Page extract:

## start

Type 2 flight calls are high and clear-sounding. Spectrographically Type 2 is similar to Type 1 with a distinctive inverted “V” shape. However, Type 2 flight calls spend more time and deposits more energy near the apex of the inverted “V” around 5 kHz, thus producing a higher sound on average than Type 1. These flight calls are similar in appearance to Gray-cheeked and Bicknell’s Thrush calls, but without modulation or banding evident in spectrogram.

Figure 3. Spectrogram of Evening Grosbeak Type 2 call note.

Additional Notes/Irruptions: Bill intermediate in thickness between boreal/eastern birds and Mexican birds (Grinnell (1916). Wanders, at least, rarely north to southern Washington where it overlaps with Call Type 1. In 2017 it moved in very small numbers to southern California, but this type generally is not known to move much outside of the Sierra Nevada. Type 2 is quite possibly one of the least common (Hahn pers. comm.).

Evening Grosbeak (Type 3) Coccothraustes vespertinus vespertinus (Cooper, W, 1825)

Evening Grosbeak (Presumed Type 3) by Amanda Guercio/Macaulay Library.

Known range: Core breeding range is boreal forests of Canada east of the Rockies to Newfoundland and in the northeastern United States; wanders southward to the southern Appalachians and historically rarely to the Gulf Coast, but such events have become much less common the last 25 years. eBird map

Flight call: clee-ip; begins with a harsh trill and then only slightly descends. Burry and resembles call of House Sparrow.

## end

Part of a data file
## start

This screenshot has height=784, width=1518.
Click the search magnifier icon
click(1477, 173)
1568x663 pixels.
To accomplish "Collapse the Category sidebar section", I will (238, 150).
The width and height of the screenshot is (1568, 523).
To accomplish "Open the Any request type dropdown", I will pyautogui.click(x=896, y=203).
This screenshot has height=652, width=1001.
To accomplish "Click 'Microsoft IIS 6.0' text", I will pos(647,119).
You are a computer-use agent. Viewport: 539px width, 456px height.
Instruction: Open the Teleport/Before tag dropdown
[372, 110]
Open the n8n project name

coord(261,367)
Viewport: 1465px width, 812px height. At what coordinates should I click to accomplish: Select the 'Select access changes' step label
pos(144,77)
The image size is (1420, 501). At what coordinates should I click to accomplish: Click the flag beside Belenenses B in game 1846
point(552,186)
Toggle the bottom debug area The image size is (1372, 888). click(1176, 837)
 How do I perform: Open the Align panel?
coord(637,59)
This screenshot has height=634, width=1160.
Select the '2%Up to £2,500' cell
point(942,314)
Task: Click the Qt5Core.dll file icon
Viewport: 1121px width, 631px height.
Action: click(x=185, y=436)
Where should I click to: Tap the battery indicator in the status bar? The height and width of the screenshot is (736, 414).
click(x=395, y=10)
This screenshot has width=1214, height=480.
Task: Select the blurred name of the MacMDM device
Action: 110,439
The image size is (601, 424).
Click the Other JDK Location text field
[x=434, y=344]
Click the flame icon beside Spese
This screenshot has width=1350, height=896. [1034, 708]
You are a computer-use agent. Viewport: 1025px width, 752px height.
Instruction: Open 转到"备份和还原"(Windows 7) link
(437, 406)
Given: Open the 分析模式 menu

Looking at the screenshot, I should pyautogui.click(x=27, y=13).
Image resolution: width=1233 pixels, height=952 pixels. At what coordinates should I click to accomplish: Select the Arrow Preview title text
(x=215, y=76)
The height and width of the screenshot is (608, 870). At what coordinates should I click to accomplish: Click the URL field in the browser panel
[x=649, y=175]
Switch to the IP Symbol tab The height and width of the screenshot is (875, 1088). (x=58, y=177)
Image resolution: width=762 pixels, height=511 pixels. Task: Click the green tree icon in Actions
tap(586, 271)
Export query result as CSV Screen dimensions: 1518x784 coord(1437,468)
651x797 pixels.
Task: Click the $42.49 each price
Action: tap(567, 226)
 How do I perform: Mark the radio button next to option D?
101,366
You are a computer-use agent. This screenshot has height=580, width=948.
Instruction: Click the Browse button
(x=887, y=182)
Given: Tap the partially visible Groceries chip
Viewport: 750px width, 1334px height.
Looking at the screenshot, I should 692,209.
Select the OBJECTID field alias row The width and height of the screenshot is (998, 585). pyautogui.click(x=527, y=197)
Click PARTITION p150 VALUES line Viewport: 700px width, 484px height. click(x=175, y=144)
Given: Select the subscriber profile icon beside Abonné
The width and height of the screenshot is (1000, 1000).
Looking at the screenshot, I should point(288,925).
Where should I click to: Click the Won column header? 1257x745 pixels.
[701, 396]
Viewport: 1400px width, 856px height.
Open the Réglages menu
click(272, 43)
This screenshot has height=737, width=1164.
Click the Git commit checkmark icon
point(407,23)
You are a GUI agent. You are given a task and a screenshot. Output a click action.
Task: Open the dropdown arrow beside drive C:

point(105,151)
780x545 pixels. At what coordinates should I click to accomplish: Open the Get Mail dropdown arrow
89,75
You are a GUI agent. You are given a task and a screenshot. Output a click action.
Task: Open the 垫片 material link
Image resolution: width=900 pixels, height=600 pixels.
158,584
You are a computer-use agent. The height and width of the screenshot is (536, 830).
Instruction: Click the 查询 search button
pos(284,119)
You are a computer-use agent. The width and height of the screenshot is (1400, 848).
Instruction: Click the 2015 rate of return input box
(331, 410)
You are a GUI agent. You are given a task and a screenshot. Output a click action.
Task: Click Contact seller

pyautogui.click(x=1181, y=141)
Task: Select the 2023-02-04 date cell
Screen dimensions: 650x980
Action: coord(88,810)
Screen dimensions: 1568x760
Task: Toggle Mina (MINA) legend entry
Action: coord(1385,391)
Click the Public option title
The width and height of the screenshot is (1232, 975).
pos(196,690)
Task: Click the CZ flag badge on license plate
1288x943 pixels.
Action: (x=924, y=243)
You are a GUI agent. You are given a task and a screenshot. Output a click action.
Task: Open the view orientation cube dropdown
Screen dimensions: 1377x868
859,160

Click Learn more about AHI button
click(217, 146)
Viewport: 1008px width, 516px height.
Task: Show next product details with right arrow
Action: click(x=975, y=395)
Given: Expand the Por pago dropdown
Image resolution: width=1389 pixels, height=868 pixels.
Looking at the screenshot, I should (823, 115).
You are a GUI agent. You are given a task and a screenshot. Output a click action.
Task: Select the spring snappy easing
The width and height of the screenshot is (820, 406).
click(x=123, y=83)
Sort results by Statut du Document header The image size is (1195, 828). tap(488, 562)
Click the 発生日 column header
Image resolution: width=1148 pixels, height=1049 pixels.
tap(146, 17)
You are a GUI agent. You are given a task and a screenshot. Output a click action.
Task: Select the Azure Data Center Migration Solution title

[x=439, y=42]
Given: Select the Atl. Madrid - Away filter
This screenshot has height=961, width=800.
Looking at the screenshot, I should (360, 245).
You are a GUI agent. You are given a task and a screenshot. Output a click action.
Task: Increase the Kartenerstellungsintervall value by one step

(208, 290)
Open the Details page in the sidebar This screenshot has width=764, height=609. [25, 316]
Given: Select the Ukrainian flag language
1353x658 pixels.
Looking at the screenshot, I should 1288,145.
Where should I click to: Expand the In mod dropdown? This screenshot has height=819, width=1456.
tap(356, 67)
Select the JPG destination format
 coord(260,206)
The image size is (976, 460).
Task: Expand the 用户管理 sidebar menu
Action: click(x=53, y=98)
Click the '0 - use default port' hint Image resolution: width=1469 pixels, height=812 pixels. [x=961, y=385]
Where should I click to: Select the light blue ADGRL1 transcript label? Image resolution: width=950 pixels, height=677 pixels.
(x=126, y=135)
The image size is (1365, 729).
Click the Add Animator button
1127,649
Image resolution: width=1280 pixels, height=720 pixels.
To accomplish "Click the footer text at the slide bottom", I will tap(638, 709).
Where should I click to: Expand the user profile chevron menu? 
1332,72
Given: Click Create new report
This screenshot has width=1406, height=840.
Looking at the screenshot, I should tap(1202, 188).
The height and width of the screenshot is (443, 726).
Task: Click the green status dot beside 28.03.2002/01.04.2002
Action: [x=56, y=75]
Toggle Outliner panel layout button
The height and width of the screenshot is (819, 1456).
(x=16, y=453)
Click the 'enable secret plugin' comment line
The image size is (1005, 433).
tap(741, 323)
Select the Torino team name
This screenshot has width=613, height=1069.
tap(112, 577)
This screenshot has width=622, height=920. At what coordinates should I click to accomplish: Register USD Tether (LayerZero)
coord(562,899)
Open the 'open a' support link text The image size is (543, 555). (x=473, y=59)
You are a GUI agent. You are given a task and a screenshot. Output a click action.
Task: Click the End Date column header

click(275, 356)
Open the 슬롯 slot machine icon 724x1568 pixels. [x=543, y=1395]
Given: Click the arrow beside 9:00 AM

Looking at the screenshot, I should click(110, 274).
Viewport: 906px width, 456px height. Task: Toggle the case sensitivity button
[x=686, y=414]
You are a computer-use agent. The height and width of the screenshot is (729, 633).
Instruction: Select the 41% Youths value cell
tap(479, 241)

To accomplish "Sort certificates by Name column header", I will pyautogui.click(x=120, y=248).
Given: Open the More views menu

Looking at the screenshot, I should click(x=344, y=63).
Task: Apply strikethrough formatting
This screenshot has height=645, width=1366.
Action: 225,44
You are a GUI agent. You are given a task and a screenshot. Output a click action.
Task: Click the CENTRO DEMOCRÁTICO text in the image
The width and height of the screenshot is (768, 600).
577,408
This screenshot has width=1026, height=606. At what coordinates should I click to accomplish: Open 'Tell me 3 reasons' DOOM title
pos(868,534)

## end

Required work:
- A) Copy the passage on Evening Grosbeak call types from "Evening Grosbeak (Type" up to and including "Amanda Guercio/Macaulay Library.", changing "Presumed Type 3" to "Likely Type 3".
- B) Continue the passage on Evening Grosbeak call types, starting after its last sentence.

Solved problems:
- A)
Evening Grosbeak (Type 3) Coccothraustes vespertinus vespertinus (Cooper, W, 1825)

Evening Grosbeak (Likely Type 3) by Amanda Guercio/Macaulay Library.

- B)
Type 3 flight calls look most like Type 5, but overall are quite distinctive spectrographically. The rough and burry-sound is plainly evident in spectrograms. Type 3 flight calls show an initial “down-up-down” component around 3–3.5 kHz followed by several bands between 2 and 4 kHz. The strength of this banding feature appears unique to Type 3.

Fig. 4. Spectrogram of Evening Grosbeak Type 3 call.

Additional Notes/Irruptions: Bill is the shortest and thickest of all the types (Grinnell 1916). Most irruptive of all the types as well. Wanders south in the mountains in the East, but irruptions have been much smaller and infrequent south of Pennsylvania in the last 15+ years. Prior to the 1980s wandered as far south as Georgia with some regularity, but in recent decades it is very rare south of the Northeastern states. From 1967-1991, Evening Grosbeaks showed up every year during the Ithaca, NY Christmas Bird Count. A small movement out of the Maritime Provinces into the New England states took place in 2017. A small to perhaps even modest movement could take place in the Great Lakes and Northeastern States this fall-winter 2018. See Ron Pittaway’s winter finch forecast.

Evening Grosbeak (Type 4) Coccothraustes vespertinus warreni (Grinnell, 1917)

Evening Grosbeak (Presumed Type 4) by Mark Linardi/Macaulay Library

Known range: Breeds in a core area from central to southern Rockies of Utah, Colorado and New Mexico; occasionally wanders and likely breeds north to the vicinity of Jackson Hole, Wyoming and rarely to central Montana. eBird map.

Flight call: “p-teer;” a very rapid frequency drop followed by an abrupt rise. Similar to Type 2, but huskier or burrier sounding.

Type 4 flight calls sound intermediate between Type 2 and 3 in the field, and are separable spectrographically based on the “down-up-down” feature at the beginning of the call, as well as the slight banding evident in the longer portion of the call near 4 kHz. This banding is also what gives Type 4 the slightly burry sound that helps separate it from Type 2 in the field; though not as burry sounding as Type 3 though.

Fig. 5. Spectrogram of Evening Grosbeak Type 4 call.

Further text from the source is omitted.